| WHAT TO PRODUCE |
Rewrite the data below, replacing each occurrence of "Instruction" with "Command" and keeping everything else as it is.

| RECORD EXTRACTS |
· · · · ·
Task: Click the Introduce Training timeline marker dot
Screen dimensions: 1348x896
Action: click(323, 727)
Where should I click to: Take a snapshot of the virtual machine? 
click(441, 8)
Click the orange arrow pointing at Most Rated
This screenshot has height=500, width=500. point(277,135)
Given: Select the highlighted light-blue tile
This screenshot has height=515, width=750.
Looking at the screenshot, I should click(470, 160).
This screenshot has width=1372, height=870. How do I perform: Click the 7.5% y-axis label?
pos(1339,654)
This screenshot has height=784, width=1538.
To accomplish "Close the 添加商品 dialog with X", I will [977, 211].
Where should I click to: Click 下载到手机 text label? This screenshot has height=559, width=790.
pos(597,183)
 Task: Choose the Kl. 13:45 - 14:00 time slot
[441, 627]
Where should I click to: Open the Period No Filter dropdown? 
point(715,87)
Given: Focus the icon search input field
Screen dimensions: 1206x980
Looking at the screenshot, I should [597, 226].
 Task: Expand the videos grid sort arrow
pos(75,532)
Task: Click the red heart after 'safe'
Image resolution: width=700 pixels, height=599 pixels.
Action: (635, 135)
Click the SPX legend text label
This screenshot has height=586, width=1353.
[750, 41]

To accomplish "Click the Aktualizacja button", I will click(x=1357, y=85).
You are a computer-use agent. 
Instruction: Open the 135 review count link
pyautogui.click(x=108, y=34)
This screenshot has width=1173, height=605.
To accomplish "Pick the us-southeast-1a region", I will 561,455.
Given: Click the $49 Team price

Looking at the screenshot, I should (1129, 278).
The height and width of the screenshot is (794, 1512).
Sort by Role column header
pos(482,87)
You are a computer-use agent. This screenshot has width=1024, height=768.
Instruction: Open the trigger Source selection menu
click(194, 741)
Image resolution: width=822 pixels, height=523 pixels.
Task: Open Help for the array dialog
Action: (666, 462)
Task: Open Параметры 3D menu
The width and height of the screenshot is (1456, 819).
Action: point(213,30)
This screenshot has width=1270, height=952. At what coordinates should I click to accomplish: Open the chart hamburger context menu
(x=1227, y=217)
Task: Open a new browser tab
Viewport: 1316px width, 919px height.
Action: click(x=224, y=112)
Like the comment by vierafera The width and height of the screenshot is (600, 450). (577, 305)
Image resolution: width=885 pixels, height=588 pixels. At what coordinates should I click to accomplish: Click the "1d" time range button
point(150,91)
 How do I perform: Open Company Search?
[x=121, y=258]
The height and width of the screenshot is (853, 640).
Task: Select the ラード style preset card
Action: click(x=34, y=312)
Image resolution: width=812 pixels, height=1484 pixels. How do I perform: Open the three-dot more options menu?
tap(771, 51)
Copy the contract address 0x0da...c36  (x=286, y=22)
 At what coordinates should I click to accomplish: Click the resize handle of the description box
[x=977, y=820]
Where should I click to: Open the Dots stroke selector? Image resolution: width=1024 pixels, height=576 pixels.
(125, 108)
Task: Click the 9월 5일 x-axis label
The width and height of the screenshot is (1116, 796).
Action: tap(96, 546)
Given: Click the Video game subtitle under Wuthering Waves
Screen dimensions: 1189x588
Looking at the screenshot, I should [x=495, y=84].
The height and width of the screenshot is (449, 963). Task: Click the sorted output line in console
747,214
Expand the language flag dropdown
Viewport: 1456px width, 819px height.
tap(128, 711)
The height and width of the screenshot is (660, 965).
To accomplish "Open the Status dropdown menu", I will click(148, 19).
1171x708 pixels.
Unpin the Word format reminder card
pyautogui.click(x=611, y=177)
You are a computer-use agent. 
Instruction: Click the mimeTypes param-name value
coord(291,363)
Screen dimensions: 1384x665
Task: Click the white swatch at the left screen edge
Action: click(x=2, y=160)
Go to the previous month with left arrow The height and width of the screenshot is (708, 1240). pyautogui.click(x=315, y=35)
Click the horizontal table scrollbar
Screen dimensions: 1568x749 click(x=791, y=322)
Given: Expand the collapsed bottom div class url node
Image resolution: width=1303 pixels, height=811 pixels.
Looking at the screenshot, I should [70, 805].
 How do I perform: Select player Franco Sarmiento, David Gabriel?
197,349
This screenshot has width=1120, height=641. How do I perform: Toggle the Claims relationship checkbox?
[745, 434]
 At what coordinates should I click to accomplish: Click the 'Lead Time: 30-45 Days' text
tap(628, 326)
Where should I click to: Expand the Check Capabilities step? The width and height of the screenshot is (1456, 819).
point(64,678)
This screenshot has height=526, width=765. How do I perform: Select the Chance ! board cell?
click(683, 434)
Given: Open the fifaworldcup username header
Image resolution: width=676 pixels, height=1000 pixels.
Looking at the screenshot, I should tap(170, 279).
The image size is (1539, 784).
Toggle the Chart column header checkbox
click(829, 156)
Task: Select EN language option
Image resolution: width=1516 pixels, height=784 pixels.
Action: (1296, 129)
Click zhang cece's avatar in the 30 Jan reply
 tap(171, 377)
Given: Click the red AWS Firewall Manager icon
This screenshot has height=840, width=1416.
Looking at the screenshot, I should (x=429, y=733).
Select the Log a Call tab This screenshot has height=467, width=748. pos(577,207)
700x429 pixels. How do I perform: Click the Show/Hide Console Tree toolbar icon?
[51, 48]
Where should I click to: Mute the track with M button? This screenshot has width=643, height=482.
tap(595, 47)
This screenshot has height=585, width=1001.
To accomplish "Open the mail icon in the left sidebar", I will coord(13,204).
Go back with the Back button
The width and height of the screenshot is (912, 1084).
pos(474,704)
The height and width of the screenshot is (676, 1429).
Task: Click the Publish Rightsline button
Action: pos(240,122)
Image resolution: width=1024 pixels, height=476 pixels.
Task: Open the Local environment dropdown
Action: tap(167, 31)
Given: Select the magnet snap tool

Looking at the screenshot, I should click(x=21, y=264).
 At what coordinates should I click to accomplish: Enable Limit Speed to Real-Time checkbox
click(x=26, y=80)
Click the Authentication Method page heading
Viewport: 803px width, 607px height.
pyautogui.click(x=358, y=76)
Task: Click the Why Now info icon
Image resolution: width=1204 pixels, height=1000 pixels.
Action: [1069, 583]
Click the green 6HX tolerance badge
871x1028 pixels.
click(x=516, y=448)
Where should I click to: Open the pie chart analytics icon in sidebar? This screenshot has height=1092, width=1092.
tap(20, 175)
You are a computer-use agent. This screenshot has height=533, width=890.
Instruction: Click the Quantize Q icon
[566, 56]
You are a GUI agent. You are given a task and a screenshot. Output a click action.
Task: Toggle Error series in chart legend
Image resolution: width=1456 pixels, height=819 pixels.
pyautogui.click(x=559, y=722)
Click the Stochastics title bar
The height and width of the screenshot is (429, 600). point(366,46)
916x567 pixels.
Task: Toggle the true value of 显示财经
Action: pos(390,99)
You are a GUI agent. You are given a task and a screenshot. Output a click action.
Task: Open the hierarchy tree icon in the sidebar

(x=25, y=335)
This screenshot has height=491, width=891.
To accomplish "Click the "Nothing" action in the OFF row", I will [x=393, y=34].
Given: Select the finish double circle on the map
· · · · ·
| FULL ANSWER |
Task: Click the Introduce Training timeline marker dot
Screen dimensions: 1348x896
Action: click(323, 727)
Where should I click to: Take a snapshot of the virtual machine? 
click(441, 8)
Click the orange arrow pointing at Most Rated
This screenshot has height=500, width=500. point(277,135)
Given: Select the highlighted light-blue tile
This screenshot has height=515, width=750.
Looking at the screenshot, I should click(470, 160).
This screenshot has width=1372, height=870. How do I perform: Click the 7.5% y-axis label?
pos(1339,654)
This screenshot has height=784, width=1538.
To accomplish "Close the 添加商品 dialog with X", I will [977, 211].
Where should I click to: Click 下载到手机 text label? This screenshot has height=559, width=790.
pos(597,183)
 Task: Choose the Kl. 13:45 - 14:00 time slot
[441, 627]
Where should I click to: Open the Period No Filter dropdown? 
point(715,87)
Given: Focus the icon search input field
Screen dimensions: 1206x980
Looking at the screenshot, I should [597, 226].
 Task: Expand the videos grid sort arrow
pos(75,532)
Task: Click the red heart after 'safe'
Image resolution: width=700 pixels, height=599 pixels.
Action: (635, 135)
Click the SPX legend text label
This screenshot has height=586, width=1353.
[750, 41]

To accomplish "Click the Aktualizacja button", I will click(x=1357, y=85).
You are a computer-use agent. 
Command: Open the 135 review count link
pyautogui.click(x=108, y=34)
This screenshot has width=1173, height=605.
To accomplish "Pick the us-southeast-1a region", I will 561,455.
Given: Click the $49 Team price

Looking at the screenshot, I should (1129, 278).
The height and width of the screenshot is (794, 1512).
Sort by Role column header
pos(482,87)
You are a computer-use agent. This screenshot has width=1024, height=768.
Command: Open the trigger Source selection menu
click(194, 741)
Image resolution: width=822 pixels, height=523 pixels.
Task: Open Help for the array dialog
Action: (666, 462)
Task: Open Параметры 3D menu
The width and height of the screenshot is (1456, 819).
Action: point(213,30)
This screenshot has width=1270, height=952. At what coordinates should I click to accomplish: Open the chart hamburger context menu
(x=1227, y=217)
Task: Open a new browser tab
Viewport: 1316px width, 919px height.
Action: click(x=224, y=112)
Like the comment by vierafera The width and height of the screenshot is (600, 450). (577, 305)
Image resolution: width=885 pixels, height=588 pixels. At what coordinates should I click to accomplish: Click the "1d" time range button
point(150,91)
 How do I perform: Open Company Search?
[x=121, y=258]
The height and width of the screenshot is (853, 640).
Task: Select the ラード style preset card
Action: click(x=34, y=312)
Image resolution: width=812 pixels, height=1484 pixels. How do I perform: Open the three-dot more options menu?
tap(771, 51)
Copy the contract address 0x0da...c36  (x=286, y=22)
 At what coordinates should I click to accomplish: Click the resize handle of the description box
[x=977, y=820]
Where should I click to: Open the Dots stroke selector? Image resolution: width=1024 pixels, height=576 pixels.
(125, 108)
Task: Click the 9월 5일 x-axis label
The width and height of the screenshot is (1116, 796).
Action: tap(96, 546)
Given: Click the Video game subtitle under Wuthering Waves
Screen dimensions: 1189x588
Looking at the screenshot, I should [x=495, y=84].
The height and width of the screenshot is (449, 963). Task: Click the sorted output line in console
747,214
Expand the language flag dropdown
Viewport: 1456px width, 819px height.
tap(128, 711)
The height and width of the screenshot is (660, 965).
To accomplish "Open the Status dropdown menu", I will click(148, 19).
1171x708 pixels.
Unpin the Word format reminder card
pyautogui.click(x=611, y=177)
You are a computer-use agent. 
Command: Click the mimeTypes param-name value
coord(291,363)
Screen dimensions: 1384x665
Task: Click the white swatch at the left screen edge
Action: click(x=2, y=160)
Go to the previous month with left arrow The height and width of the screenshot is (708, 1240). pyautogui.click(x=315, y=35)
Click the horizontal table scrollbar
Screen dimensions: 1568x749 click(x=791, y=322)
Given: Expand the collapsed bottom div class url node
Image resolution: width=1303 pixels, height=811 pixels.
Looking at the screenshot, I should [70, 805].
 How do I perform: Select player Franco Sarmiento, David Gabriel?
197,349
This screenshot has width=1120, height=641. How do I perform: Toggle the Claims relationship checkbox?
[745, 434]
 At what coordinates should I click to accomplish: Click the 'Lead Time: 30-45 Days' text
tap(628, 326)
Where should I click to: Expand the Check Capabilities step? The width and height of the screenshot is (1456, 819).
point(64,678)
This screenshot has height=526, width=765. How do I perform: Select the Chance ! board cell?
click(683, 434)
Given: Open the fifaworldcup username header
Image resolution: width=676 pixels, height=1000 pixels.
Looking at the screenshot, I should tap(170, 279).
The image size is (1539, 784).
Toggle the Chart column header checkbox
click(829, 156)
Task: Select EN language option
Image resolution: width=1516 pixels, height=784 pixels.
Action: (1296, 129)
Click zhang cece's avatar in the 30 Jan reply
 tap(171, 377)
Given: Click the red AWS Firewall Manager icon
This screenshot has height=840, width=1416.
Looking at the screenshot, I should (x=429, y=733).
Select the Log a Call tab This screenshot has height=467, width=748. pos(577,207)
700x429 pixels. How do I perform: Click the Show/Hide Console Tree toolbar icon?
[51, 48]
Where should I click to: Mute the track with M button? This screenshot has width=643, height=482.
tap(595, 47)
This screenshot has height=585, width=1001.
To accomplish "Open the mail icon in the left sidebar", I will coord(13,204).
Go back with the Back button
The width and height of the screenshot is (912, 1084).
pos(474,704)
The height and width of the screenshot is (676, 1429).
Task: Click the Publish Rightsline button
Action: pos(240,122)
Image resolution: width=1024 pixels, height=476 pixels.
Task: Open the Local environment dropdown
Action: tap(167, 31)
Given: Select the magnet snap tool

Looking at the screenshot, I should click(x=21, y=264).
 At what coordinates should I click to accomplish: Enable Limit Speed to Real-Time checkbox
click(x=26, y=80)
Click the Authentication Method page heading
Viewport: 803px width, 607px height.
pyautogui.click(x=358, y=76)
Task: Click the Why Now info icon
Image resolution: width=1204 pixels, height=1000 pixels.
Action: [1069, 583]
Click the green 6HX tolerance badge
871x1028 pixels.
click(x=516, y=448)
Where should I click to: Open the pie chart analytics icon in sidebar? This screenshot has height=1092, width=1092.
tap(20, 175)
You are a computer-use agent. This screenshot has height=533, width=890.
Command: Click the Quantize Q icon
[566, 56]
You are a GUI agent. You are given a task and a screenshot. Output a click action.
Task: Toggle Error series in chart legend
Image resolution: width=1456 pixels, height=819 pixels.
pyautogui.click(x=559, y=722)
Click the Stochastics title bar
The height and width of the screenshot is (429, 600). point(366,46)
916x567 pixels.
Task: Toggle the true value of 显示财经
Action: pos(390,99)
You are a GUI agent. You are given a task and a screenshot. Output a click action.
Task: Open the hierarchy tree icon in the sidebar

(x=25, y=335)
This screenshot has height=491, width=891.
To accomplish "Click the "Nothing" action in the OFF row", I will [x=393, y=34].
Given: Select the finish double circle on the map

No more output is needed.